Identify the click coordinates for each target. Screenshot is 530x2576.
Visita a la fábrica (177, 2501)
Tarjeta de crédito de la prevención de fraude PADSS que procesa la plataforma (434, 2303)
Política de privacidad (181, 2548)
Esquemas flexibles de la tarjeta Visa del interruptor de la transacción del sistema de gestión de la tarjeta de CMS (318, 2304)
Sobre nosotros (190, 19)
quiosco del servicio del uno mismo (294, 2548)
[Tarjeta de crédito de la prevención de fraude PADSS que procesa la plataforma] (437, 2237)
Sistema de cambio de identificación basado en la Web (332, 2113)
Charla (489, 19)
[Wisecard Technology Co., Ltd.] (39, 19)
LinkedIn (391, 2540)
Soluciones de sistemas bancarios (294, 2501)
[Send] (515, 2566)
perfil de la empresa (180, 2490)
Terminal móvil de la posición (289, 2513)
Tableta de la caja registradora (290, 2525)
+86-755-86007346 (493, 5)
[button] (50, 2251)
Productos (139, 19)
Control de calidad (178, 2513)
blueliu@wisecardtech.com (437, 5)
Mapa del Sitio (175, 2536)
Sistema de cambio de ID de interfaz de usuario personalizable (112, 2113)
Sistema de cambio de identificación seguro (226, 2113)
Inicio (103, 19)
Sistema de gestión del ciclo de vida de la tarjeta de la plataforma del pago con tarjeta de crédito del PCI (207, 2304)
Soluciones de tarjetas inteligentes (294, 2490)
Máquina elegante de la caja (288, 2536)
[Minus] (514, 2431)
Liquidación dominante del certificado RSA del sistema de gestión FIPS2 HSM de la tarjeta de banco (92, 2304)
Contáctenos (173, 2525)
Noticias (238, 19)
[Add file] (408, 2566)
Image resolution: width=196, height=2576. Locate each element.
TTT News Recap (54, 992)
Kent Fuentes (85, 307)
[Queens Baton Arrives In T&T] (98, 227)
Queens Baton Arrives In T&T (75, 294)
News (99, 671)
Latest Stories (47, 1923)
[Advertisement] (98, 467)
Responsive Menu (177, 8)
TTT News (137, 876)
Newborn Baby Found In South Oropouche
- - -
Problem requirements
Could you reproduce, exactly, every line above from the line with "Visita a la fábrica (177, 2501)" to the line with "[Wisecard Technology Co., Ltd.] (39, 19)", and no other line? Both ends count.

Exercise result
Visita a la fábrica (177, 2501)
Tarjeta de crédito de la prevención de fraude PADSS que procesa la plataforma (434, 2303)
Política de privacidad (181, 2548)
Esquemas flexibles de la tarjeta Visa del interruptor de la transacción del sistema de gestión de la tarjeta de CMS (318, 2304)
Sobre nosotros (190, 19)
quiosco del servicio del uno mismo (294, 2548)
[Tarjeta de crédito de la prevención de fraude PADSS que procesa la plataforma] (437, 2237)
Sistema de cambio de identificación basado en la Web (332, 2113)
Charla (489, 19)
[Wisecard Technology Co., Ltd.] (39, 19)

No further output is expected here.